How do you drink your coffee?

I don’t drink coffee. I know it’s unAmerican.

If you could have any animal as a pet, what would you choose? 

I don’t want another pet. We had two cats this year; one of them died. It’s much easier to go away when you don’t have a creature depending on you. I liked having them and love our remaining cat, but I reckon we won’t have another one.

Upstream Life with Sunday Stealing

Making ADD happy

This week’s Sunday Stealing Stealing is Upstream Life.

1. Your favorite sport.

Baseball. Something Kelly said recently resonated with me. “I’ve been paying more attention to baseball the last few years than I had basically from 2000 to, oh, 2015 or thereabouts. In the 90s, I loved baseball, and I almost always had a game on the teevee if there wasn’t something else we were watching (and it was baseball season, of course). While I’m not much for televised sport anymore, I’ve found it appealing to follow sport the way people probably back in the days before television: they read about it!” This is exactly correct for me as well.

2.  A quote to live by.

“No matter where you go, there you are.”

3. A city in the US you would like to move to.

Given the vagueries of climate change, it’d certainly be in the Northeast or upper Midwest. Madison, WI or Burlington, VT.

4.  3 beautiful little things in your life.

The door of our house refracts the light so that, most mornings, I see rainbows on the walls and/or the carpets.
My very full built-in bookcase.
Flowers that grow between the cracks in the sidewalk.

5.  What made you laugh today?

Some off-the-cuff banter between a nurse and me.

6. A good deed you did today

Apparently, I was very nice to that same nurse, who had a subsequent patient be not nearly so nice.

7.  Activities you like to do when you are bored.

I’m never bored. That said, play pinochle, chess, or spades on my phone; read.

8. Are you a procrastinator?

No. The consequences of procrastination make me anxious.

And then

9. Your thoughts about dying

There is about a 99.999999999999999999999999% chance that it will happen. To everything, there is a season.

10. What superpower would you like to have?

Flight, mostly as a timesaver.

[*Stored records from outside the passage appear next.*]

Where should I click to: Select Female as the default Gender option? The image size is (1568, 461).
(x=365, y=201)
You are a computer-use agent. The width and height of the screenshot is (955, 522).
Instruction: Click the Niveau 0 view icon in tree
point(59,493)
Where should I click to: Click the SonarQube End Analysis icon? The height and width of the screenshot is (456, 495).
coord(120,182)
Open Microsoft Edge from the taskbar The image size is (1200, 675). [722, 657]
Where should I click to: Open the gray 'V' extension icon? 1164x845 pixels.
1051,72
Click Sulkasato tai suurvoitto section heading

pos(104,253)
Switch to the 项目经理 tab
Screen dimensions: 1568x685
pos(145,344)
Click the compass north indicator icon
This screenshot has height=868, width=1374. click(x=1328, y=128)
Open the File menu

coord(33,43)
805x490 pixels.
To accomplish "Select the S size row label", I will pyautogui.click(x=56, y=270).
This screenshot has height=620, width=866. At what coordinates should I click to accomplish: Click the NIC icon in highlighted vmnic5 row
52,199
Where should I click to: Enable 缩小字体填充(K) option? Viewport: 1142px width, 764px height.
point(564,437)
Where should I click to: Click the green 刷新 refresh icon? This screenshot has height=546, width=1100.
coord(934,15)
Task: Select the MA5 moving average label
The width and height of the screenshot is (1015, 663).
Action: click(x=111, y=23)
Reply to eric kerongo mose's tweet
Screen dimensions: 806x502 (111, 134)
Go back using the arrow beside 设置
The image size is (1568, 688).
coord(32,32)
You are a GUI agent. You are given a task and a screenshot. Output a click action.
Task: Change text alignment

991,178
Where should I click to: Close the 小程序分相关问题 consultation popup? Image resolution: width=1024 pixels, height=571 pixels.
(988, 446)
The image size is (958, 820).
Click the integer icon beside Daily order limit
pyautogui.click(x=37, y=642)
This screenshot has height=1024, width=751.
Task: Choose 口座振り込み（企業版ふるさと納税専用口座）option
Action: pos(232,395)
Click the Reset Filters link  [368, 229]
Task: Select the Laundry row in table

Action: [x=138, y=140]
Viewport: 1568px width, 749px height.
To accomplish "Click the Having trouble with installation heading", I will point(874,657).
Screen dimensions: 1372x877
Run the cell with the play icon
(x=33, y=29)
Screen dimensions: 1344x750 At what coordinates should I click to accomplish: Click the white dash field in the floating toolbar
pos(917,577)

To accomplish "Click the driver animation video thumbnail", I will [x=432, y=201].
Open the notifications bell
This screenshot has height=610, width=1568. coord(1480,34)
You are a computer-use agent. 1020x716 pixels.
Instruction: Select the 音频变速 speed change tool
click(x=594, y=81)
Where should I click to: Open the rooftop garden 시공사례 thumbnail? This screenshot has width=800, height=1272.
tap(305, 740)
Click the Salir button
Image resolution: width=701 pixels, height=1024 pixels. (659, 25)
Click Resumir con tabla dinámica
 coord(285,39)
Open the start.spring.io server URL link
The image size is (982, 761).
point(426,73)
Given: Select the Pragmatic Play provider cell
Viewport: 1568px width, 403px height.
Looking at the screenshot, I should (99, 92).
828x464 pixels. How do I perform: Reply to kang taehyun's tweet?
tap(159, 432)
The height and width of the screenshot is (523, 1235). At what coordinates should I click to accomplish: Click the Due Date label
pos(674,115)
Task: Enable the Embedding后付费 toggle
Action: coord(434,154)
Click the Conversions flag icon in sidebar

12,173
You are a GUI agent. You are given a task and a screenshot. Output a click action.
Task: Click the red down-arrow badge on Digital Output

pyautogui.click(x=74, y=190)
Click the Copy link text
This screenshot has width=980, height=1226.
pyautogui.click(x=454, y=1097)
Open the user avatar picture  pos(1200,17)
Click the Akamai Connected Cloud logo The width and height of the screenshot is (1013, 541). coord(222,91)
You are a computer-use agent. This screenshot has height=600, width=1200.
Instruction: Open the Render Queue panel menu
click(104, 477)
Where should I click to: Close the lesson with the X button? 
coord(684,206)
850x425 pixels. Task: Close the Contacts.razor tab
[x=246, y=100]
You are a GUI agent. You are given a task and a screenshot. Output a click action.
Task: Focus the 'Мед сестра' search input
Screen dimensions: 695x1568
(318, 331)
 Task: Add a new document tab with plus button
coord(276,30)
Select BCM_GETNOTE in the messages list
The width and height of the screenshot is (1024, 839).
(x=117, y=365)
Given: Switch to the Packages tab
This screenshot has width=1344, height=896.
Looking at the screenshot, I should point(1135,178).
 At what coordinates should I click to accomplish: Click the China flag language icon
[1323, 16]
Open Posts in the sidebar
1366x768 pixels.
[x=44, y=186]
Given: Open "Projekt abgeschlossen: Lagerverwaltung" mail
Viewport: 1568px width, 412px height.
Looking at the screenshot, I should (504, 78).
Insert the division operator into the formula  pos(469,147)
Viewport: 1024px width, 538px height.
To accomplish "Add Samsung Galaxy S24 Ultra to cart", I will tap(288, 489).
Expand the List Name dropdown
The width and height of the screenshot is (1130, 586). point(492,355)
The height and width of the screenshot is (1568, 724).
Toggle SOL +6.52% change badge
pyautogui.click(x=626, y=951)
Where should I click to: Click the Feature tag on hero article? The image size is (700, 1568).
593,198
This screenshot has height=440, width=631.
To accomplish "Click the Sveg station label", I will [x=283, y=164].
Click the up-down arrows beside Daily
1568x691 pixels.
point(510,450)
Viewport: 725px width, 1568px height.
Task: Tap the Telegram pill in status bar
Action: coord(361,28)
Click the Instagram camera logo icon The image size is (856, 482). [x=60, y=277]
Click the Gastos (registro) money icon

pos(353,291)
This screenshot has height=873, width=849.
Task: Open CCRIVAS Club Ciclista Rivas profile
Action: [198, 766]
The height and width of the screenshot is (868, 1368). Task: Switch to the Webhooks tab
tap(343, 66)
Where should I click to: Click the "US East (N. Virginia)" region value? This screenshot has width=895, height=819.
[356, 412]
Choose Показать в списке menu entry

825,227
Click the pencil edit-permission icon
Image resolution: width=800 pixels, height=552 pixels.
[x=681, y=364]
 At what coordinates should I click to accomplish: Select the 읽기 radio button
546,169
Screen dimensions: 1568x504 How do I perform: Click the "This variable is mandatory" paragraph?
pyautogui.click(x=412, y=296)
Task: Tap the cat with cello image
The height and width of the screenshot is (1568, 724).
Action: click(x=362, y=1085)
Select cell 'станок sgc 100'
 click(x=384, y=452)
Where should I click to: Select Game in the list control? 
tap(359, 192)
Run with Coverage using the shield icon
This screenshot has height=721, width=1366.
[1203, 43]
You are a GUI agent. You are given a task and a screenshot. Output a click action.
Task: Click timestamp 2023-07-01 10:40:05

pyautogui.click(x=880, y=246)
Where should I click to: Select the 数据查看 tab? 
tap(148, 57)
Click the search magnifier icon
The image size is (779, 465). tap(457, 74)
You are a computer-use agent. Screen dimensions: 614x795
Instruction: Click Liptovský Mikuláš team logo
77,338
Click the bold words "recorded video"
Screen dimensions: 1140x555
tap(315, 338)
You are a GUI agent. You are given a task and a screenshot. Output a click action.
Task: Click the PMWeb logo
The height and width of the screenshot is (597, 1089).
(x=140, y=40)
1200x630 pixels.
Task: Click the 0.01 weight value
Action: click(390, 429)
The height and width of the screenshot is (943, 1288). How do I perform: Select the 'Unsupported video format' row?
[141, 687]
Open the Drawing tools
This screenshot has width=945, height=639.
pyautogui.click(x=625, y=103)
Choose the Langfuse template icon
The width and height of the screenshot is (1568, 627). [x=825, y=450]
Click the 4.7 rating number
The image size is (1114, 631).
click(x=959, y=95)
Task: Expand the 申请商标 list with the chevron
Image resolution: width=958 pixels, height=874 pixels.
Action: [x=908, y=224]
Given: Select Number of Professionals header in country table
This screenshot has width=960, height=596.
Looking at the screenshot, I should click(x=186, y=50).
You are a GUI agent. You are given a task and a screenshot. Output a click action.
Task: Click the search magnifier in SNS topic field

But also, I always enjoyed my dreams in which I am flying, so much so that I’ve awakened to be very disappointed that it did not actually happen.

11. Top 3 Netflix series

n/a – I’ve never had access to Netflix.

12. Things you want to do before you die

Go through my diary to scope out all of the FantaCo references, which would probably make ADD very happy.
Make sure my daughter is reasonably secure in her life.
Write a book: about what, I’m unsure.

13. Your biggest fears

Humans will make the earth uninhabitable via climate change, war, or another catastrophe.

14. What makes you angry?

Disinformation, which some folks are trying to fix.

15. Do you listen to podcasts?

Three regularly. Coverville; Brian Ibbott has been playing cover songs since 2004.  AmeriNZ; Arthur Schenck, one guy, two countries, since 2007. Hollywood and Levine; writer Ken Levine, since 2017.